**Your instructions**
What lines of the data include the string "Task"? Copy them all.
Excerpted records START
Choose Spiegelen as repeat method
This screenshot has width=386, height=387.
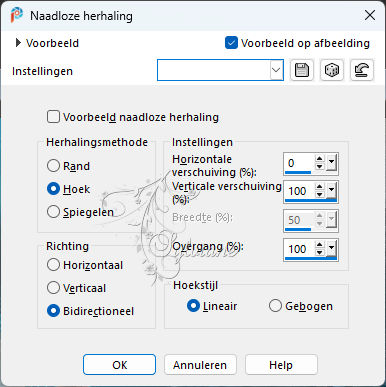click(x=53, y=211)
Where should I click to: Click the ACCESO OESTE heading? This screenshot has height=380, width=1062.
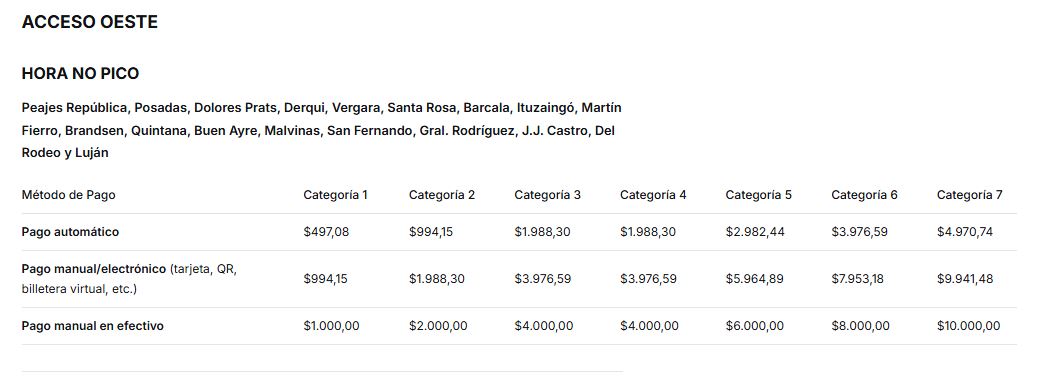coord(89,22)
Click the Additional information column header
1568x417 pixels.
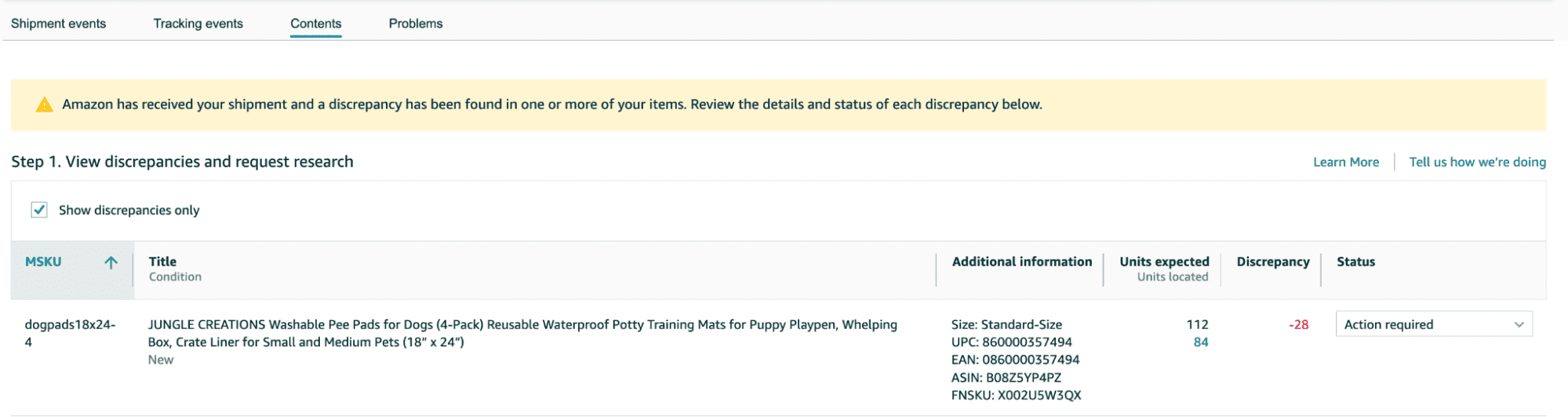(x=1021, y=262)
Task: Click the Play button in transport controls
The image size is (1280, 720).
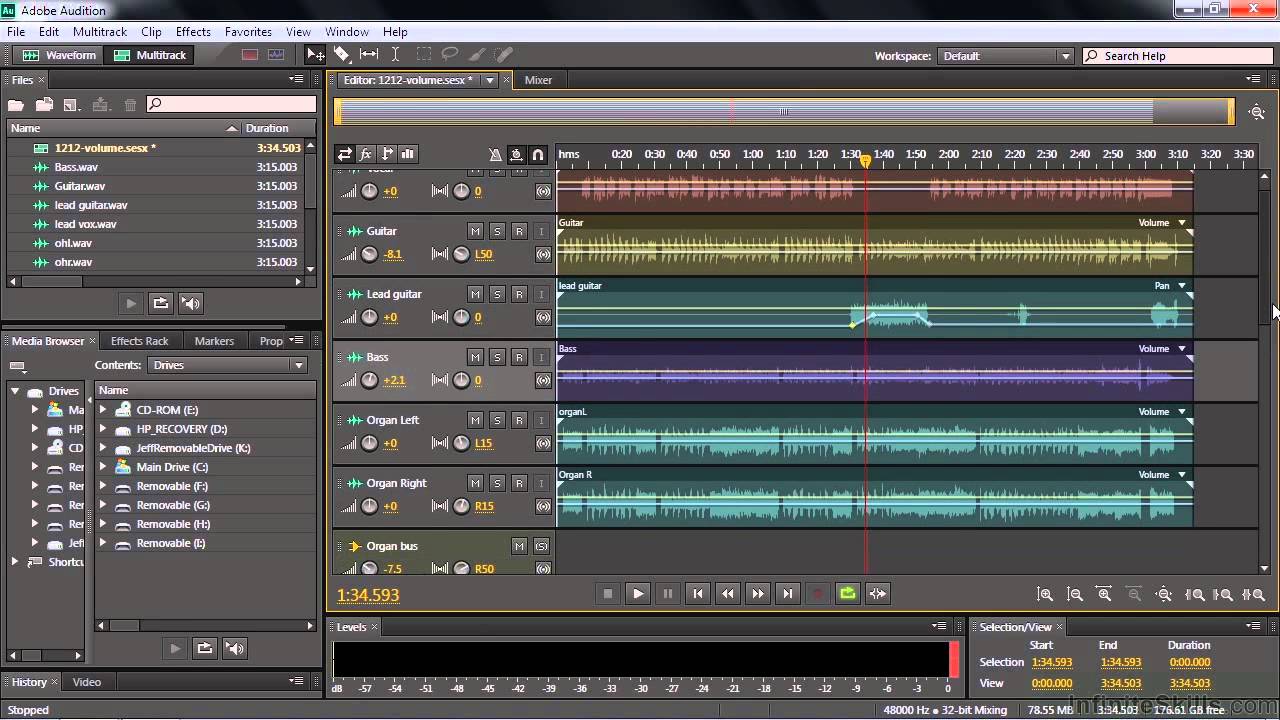Action: (x=637, y=593)
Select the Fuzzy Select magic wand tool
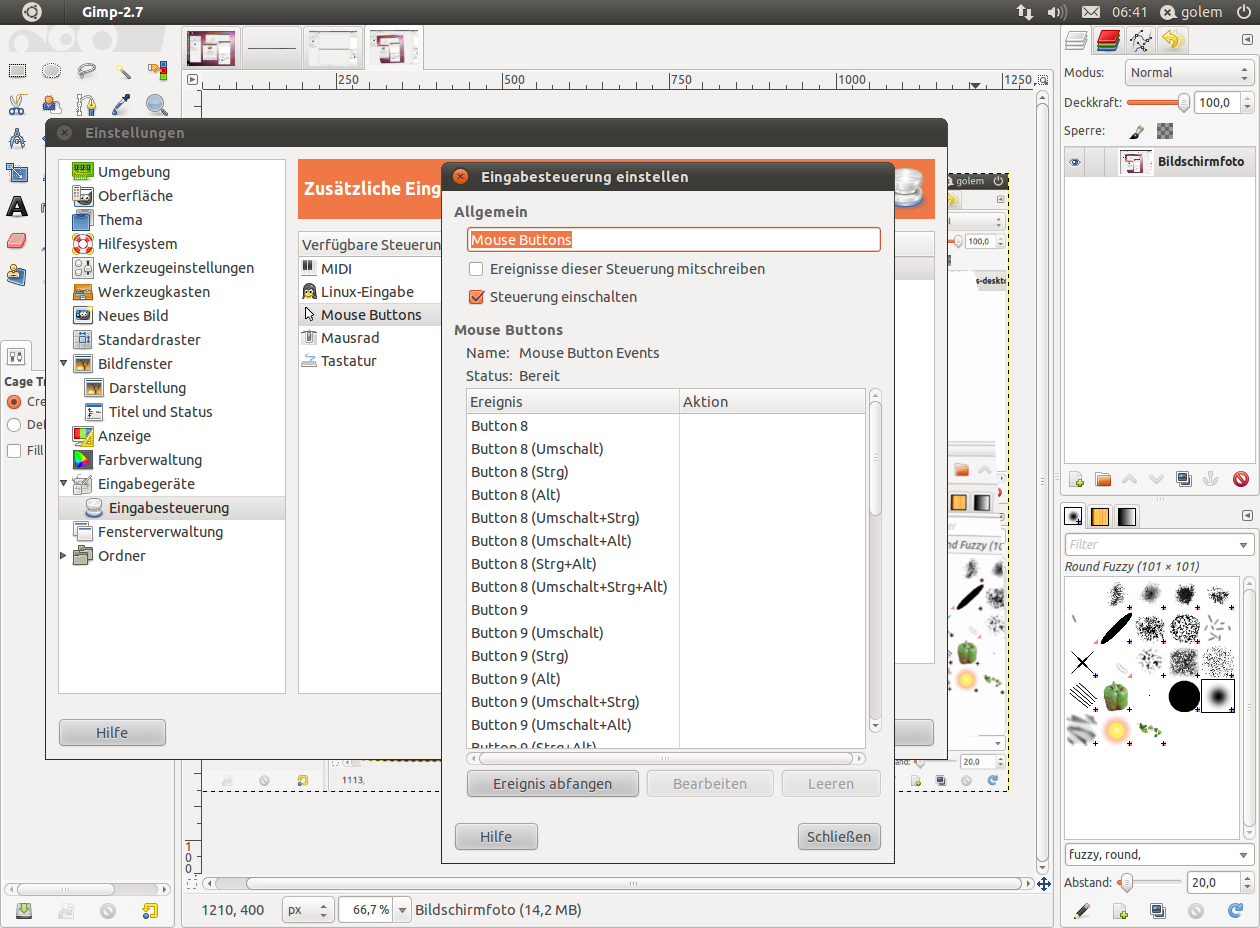 (x=122, y=71)
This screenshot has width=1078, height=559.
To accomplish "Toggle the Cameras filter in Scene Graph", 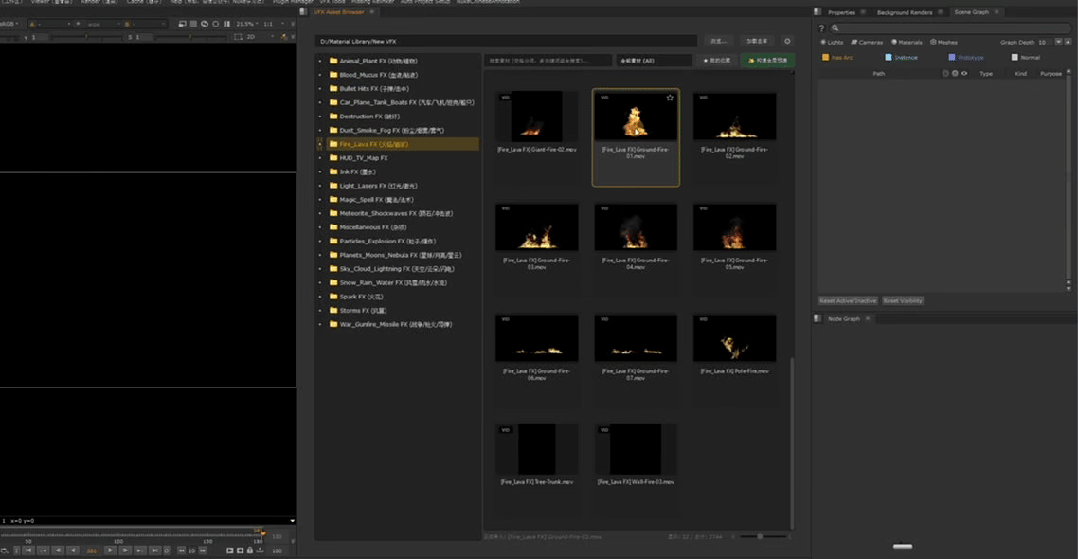I will click(x=867, y=42).
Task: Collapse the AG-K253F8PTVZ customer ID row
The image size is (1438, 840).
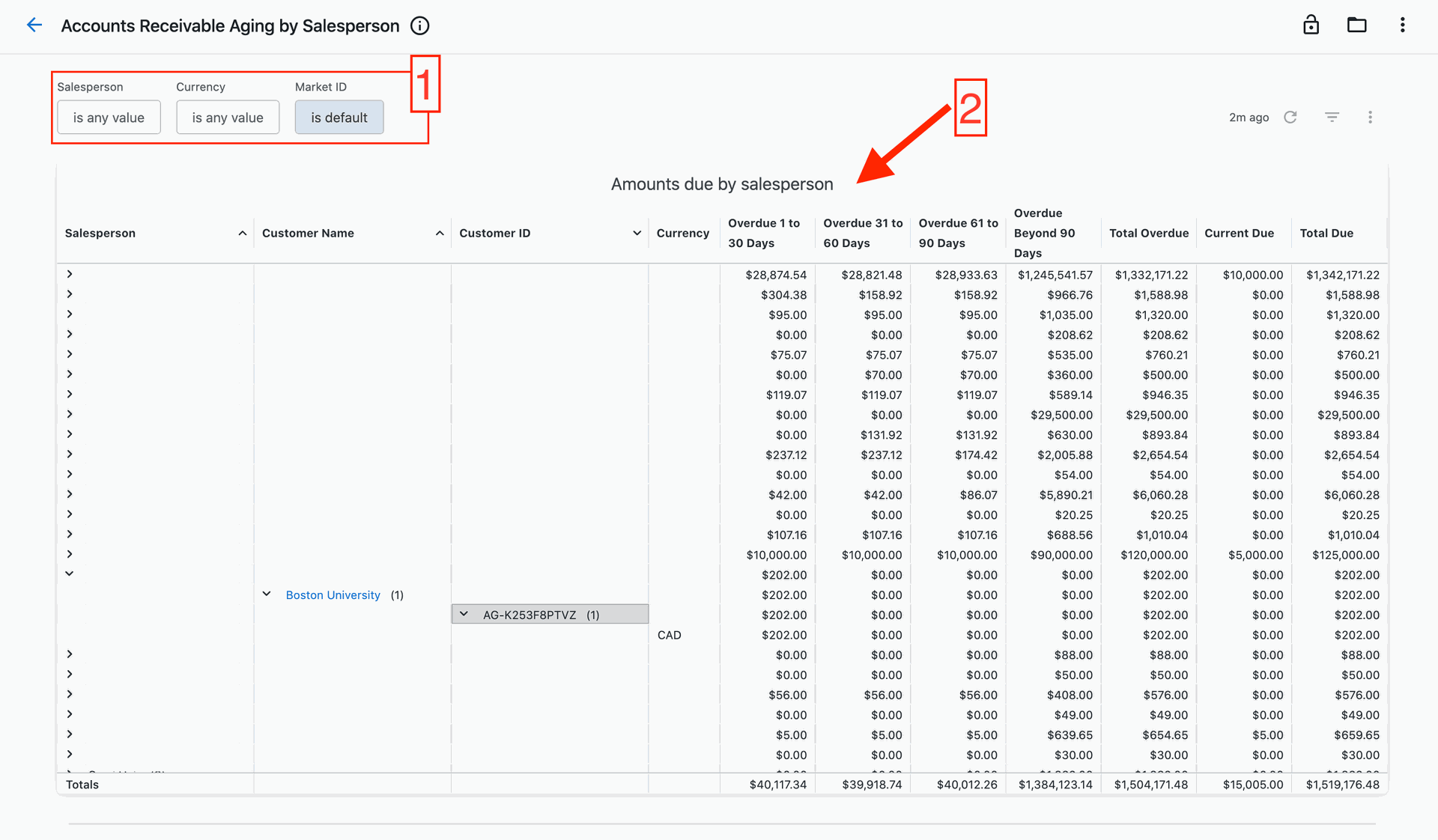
Excerpted records END
**Completed exercise**
Task: Click the Play button in transport controls
Task: Collapse the AG-K253F8PTVZ customer ID row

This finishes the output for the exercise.